### Input data
BEGIN

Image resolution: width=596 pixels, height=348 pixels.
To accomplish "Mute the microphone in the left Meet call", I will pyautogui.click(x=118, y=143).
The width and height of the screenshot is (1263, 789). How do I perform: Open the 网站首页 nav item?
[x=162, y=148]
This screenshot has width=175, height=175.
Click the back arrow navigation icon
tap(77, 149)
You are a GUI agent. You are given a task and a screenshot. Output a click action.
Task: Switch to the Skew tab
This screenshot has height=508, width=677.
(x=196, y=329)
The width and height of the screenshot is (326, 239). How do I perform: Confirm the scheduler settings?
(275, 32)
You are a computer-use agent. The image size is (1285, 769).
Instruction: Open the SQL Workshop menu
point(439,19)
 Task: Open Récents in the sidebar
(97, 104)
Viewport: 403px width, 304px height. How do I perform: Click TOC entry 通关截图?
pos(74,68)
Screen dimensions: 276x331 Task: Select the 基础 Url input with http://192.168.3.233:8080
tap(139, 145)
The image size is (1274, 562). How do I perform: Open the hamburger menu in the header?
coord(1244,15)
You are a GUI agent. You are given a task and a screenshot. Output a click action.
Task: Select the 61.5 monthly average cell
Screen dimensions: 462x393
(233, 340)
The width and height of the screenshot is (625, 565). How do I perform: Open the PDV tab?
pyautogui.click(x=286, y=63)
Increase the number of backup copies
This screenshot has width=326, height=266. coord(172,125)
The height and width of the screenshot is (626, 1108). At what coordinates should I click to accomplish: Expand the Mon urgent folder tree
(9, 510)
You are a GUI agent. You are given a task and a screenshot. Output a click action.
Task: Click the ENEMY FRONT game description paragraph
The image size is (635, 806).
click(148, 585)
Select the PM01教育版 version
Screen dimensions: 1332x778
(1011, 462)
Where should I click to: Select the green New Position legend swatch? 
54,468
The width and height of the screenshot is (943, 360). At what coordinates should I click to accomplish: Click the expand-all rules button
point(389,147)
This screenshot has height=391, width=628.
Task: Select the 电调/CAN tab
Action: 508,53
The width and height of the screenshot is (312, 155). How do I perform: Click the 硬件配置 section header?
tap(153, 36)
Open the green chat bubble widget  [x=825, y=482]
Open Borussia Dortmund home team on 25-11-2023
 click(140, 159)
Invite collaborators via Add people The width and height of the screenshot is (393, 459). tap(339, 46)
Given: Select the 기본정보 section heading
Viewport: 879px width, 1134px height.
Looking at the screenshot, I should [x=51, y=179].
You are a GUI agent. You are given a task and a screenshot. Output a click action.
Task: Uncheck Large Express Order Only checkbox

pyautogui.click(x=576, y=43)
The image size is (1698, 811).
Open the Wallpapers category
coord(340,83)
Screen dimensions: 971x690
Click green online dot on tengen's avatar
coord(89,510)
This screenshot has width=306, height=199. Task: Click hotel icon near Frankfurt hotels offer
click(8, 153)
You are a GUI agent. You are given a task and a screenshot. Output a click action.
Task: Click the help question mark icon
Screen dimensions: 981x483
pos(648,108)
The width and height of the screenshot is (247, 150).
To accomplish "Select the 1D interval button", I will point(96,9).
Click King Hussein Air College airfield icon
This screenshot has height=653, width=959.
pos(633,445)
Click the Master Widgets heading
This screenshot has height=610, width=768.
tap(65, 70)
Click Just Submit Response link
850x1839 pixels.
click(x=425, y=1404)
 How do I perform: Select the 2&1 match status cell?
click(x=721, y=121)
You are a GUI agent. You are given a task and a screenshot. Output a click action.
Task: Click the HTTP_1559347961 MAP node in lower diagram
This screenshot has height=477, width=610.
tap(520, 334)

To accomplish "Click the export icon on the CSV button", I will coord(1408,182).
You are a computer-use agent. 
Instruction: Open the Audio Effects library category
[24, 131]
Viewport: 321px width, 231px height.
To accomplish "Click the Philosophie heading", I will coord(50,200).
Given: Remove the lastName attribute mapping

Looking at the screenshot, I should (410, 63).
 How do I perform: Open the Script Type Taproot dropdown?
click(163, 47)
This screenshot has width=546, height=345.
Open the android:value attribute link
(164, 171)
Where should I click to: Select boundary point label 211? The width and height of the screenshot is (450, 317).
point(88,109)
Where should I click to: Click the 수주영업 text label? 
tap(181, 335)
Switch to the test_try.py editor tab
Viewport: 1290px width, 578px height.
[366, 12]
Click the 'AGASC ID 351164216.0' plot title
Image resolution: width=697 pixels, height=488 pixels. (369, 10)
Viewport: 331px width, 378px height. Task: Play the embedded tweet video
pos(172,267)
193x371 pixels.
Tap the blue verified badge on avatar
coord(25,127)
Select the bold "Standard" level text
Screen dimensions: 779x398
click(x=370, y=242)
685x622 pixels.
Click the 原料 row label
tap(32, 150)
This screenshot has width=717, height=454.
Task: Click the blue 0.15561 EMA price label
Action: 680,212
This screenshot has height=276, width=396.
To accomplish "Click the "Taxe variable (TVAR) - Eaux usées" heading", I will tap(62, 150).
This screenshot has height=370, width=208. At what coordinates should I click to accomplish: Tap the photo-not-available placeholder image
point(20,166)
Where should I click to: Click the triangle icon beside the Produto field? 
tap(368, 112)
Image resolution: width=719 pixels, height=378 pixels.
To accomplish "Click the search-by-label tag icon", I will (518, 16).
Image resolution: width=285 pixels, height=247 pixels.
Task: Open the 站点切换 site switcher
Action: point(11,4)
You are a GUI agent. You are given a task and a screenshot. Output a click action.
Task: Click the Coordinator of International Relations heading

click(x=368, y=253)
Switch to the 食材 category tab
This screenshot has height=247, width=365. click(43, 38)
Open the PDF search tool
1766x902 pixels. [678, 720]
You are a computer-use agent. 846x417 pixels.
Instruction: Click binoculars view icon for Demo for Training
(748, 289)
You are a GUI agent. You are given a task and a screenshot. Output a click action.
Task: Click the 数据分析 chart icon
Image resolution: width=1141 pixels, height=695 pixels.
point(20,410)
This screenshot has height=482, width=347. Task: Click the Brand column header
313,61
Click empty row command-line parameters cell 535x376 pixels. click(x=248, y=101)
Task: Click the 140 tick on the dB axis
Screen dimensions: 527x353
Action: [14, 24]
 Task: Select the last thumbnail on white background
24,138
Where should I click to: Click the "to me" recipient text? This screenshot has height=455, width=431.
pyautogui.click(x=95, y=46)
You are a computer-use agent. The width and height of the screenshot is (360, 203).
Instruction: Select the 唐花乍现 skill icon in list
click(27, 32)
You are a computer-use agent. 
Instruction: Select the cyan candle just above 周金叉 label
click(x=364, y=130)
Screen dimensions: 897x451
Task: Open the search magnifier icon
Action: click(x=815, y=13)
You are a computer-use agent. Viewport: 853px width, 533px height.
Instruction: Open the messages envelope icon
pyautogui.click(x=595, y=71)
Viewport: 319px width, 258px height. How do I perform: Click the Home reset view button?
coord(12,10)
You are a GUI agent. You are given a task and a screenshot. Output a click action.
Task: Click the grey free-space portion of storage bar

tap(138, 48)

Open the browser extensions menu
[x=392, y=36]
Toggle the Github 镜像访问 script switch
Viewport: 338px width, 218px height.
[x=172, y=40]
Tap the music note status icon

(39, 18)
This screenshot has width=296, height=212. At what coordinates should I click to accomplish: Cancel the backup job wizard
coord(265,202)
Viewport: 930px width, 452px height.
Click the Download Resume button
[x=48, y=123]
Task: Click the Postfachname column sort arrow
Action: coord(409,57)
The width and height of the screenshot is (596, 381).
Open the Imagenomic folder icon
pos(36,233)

END

Please output every record exactly as it appears.

### Solution to this exercise
Image resolution: width=596 pixels, height=348 pixels.
To accomplish "Mute the microphone in the left Meet call", I will pyautogui.click(x=118, y=143).
The width and height of the screenshot is (1263, 789). How do I perform: Open the 网站首页 nav item?
[x=162, y=148]
This screenshot has width=175, height=175.
Click the back arrow navigation icon
tap(77, 149)
You are a GUI agent. You are given a task and a screenshot. Output a click action.
Task: Switch to the Skew tab
This screenshot has height=508, width=677.
(x=196, y=329)
The width and height of the screenshot is (326, 239). How do I perform: Confirm the scheduler settings?
(275, 32)
You are a computer-use agent. The image size is (1285, 769).
Instruction: Open the SQL Workshop menu
point(439,19)
 Task: Open Récents in the sidebar
(97, 104)
Viewport: 403px width, 304px height. How do I perform: Click TOC entry 通关截图?
pos(74,68)
Screen dimensions: 276x331 Task: Select the 基础 Url input with http://192.168.3.233:8080
tap(139, 145)
The image size is (1274, 562). How do I perform: Open the hamburger menu in the header?
coord(1244,15)
You are a GUI agent. You are given a task and a screenshot. Output a click action.
Task: Select the 61.5 monthly average cell
Screen dimensions: 462x393
(233, 340)
The width and height of the screenshot is (625, 565). How do I perform: Open the PDV tab?
pyautogui.click(x=286, y=63)
Increase the number of backup copies
This screenshot has width=326, height=266. coord(172,125)
The height and width of the screenshot is (626, 1108). At what coordinates should I click to accomplish: Expand the Mon urgent folder tree
(9, 510)
You are a GUI agent. You are given a task and a screenshot. Output a click action.
Task: Click the ENEMY FRONT game description paragraph
The image size is (635, 806).
click(148, 585)
Select the PM01教育版 version
Screen dimensions: 1332x778
(1011, 462)
Where should I click to: Select the green New Position legend swatch? 
54,468
The width and height of the screenshot is (943, 360). At what coordinates should I click to accomplish: Click the expand-all rules button
point(389,147)
This screenshot has height=391, width=628.
Task: Select the 电调/CAN tab
Action: 508,53
The width and height of the screenshot is (312, 155). How do I perform: Click the 硬件配置 section header?
tap(153, 36)
Open the green chat bubble widget  [x=825, y=482]
Open Borussia Dortmund home team on 25-11-2023
 click(140, 159)
Invite collaborators via Add people The width and height of the screenshot is (393, 459). tap(339, 46)
Given: Select the 기본정보 section heading
Viewport: 879px width, 1134px height.
Looking at the screenshot, I should [x=51, y=179].
You are a GUI agent. You are given a task and a screenshot. Output a click action.
Task: Uncheck Large Express Order Only checkbox

pyautogui.click(x=576, y=43)
The image size is (1698, 811).
Open the Wallpapers category
coord(340,83)
Screen dimensions: 971x690
Click green online dot on tengen's avatar
coord(89,510)
This screenshot has width=306, height=199. Task: Click hotel icon near Frankfurt hotels offer
click(8, 153)
You are a GUI agent. You are given a task and a screenshot. Output a click action.
Task: Click the help question mark icon
Screen dimensions: 981x483
pos(648,108)
The width and height of the screenshot is (247, 150).
To accomplish "Select the 1D interval button", I will point(96,9).
Click King Hussein Air College airfield icon
This screenshot has height=653, width=959.
pos(633,445)
Click the Master Widgets heading
This screenshot has height=610, width=768.
tap(65, 70)
Click Just Submit Response link
850x1839 pixels.
click(x=425, y=1404)
 How do I perform: Select the 2&1 match status cell?
click(x=721, y=121)
You are a GUI agent. You are given a task and a screenshot. Output a click action.
Task: Click the HTTP_1559347961 MAP node in lower diagram
This screenshot has height=477, width=610.
tap(520, 334)

To accomplish "Click the export icon on the CSV button", I will coord(1408,182).
You are a computer-use agent. 
Instruction: Open the Audio Effects library category
[24, 131]
Viewport: 321px width, 231px height.
To accomplish "Click the Philosophie heading", I will coord(50,200).
Given: Remove the lastName attribute mapping

Looking at the screenshot, I should (410, 63).
 How do I perform: Open the Script Type Taproot dropdown?
click(163, 47)
This screenshot has width=546, height=345.
Open the android:value attribute link
(164, 171)
Where should I click to: Select boundary point label 211? The width and height of the screenshot is (450, 317).
point(88,109)
Where should I click to: Click the 수주영업 text label? 
tap(181, 335)
Switch to the test_try.py editor tab
Viewport: 1290px width, 578px height.
[366, 12]
Click the 'AGASC ID 351164216.0' plot title
Image resolution: width=697 pixels, height=488 pixels. (369, 10)
Viewport: 331px width, 378px height. Task: Play the embedded tweet video
pos(172,267)
193x371 pixels.
Tap the blue verified badge on avatar
coord(25,127)
Select the bold "Standard" level text
Screen dimensions: 779x398
click(x=370, y=242)
685x622 pixels.
Click the 原料 row label
tap(32, 150)
This screenshot has width=717, height=454.
Task: Click the blue 0.15561 EMA price label
Action: 680,212
This screenshot has height=276, width=396.
To accomplish "Click the "Taxe variable (TVAR) - Eaux usées" heading", I will tap(62, 150).
This screenshot has height=370, width=208. At what coordinates should I click to accomplish: Tap the photo-not-available placeholder image
point(20,166)
Where should I click to: Click the triangle icon beside the Produto field? 
tap(368, 112)
Image resolution: width=719 pixels, height=378 pixels.
To accomplish "Click the search-by-label tag icon", I will (518, 16).
Image resolution: width=285 pixels, height=247 pixels.
Task: Open the 站点切换 site switcher
Action: point(11,4)
You are a GUI agent. You are given a task and a screenshot. Output a click action.
Task: Click the Coordinator of International Relations heading

click(x=368, y=253)
Switch to the 食材 category tab
This screenshot has height=247, width=365. click(43, 38)
Open the PDF search tool
1766x902 pixels. [678, 720]
You are a computer-use agent. 846x417 pixels.
Instruction: Click binoculars view icon for Demo for Training
(748, 289)
You are a GUI agent. You are given a task and a screenshot. Output a click action.
Task: Click the 数据分析 chart icon
Image resolution: width=1141 pixels, height=695 pixels.
point(20,410)
This screenshot has height=482, width=347. Task: Click the Brand column header
313,61
Click empty row command-line parameters cell 535x376 pixels. click(x=248, y=101)
Task: Click the 140 tick on the dB axis
Screen dimensions: 527x353
Action: [14, 24]
 Task: Select the last thumbnail on white background
24,138
Where should I click to: Click the "to me" recipient text? This screenshot has height=455, width=431.
pyautogui.click(x=95, y=46)
You are a computer-use agent. The width and height of the screenshot is (360, 203).
Instruction: Select the 唐花乍现 skill icon in list
click(27, 32)
You are a computer-use agent. 
Instruction: Select the cyan candle just above 周金叉 label
click(x=364, y=130)
Screen dimensions: 897x451
Task: Open the search magnifier icon
Action: click(x=815, y=13)
You are a computer-use agent. Viewport: 853px width, 533px height.
Instruction: Open the messages envelope icon
pyautogui.click(x=595, y=71)
Viewport: 319px width, 258px height. How do I perform: Click the Home reset view button?
coord(12,10)
You are a GUI agent. You are given a task and a screenshot. Output a click action.
Task: Click the grey free-space portion of storage bar

tap(138, 48)

Open the browser extensions menu
[x=392, y=36]
Toggle the Github 镜像访问 script switch
Viewport: 338px width, 218px height.
[x=172, y=40]
Tap the music note status icon

(39, 18)
This screenshot has width=296, height=212. At what coordinates should I click to accomplish: Cancel the backup job wizard
coord(265,202)
Viewport: 930px width, 452px height.
Click the Download Resume button
[x=48, y=123]
Task: Click the Postfachname column sort arrow
Action: coord(409,57)
The width and height of the screenshot is (596, 381).
Open the Imagenomic folder icon
pos(36,233)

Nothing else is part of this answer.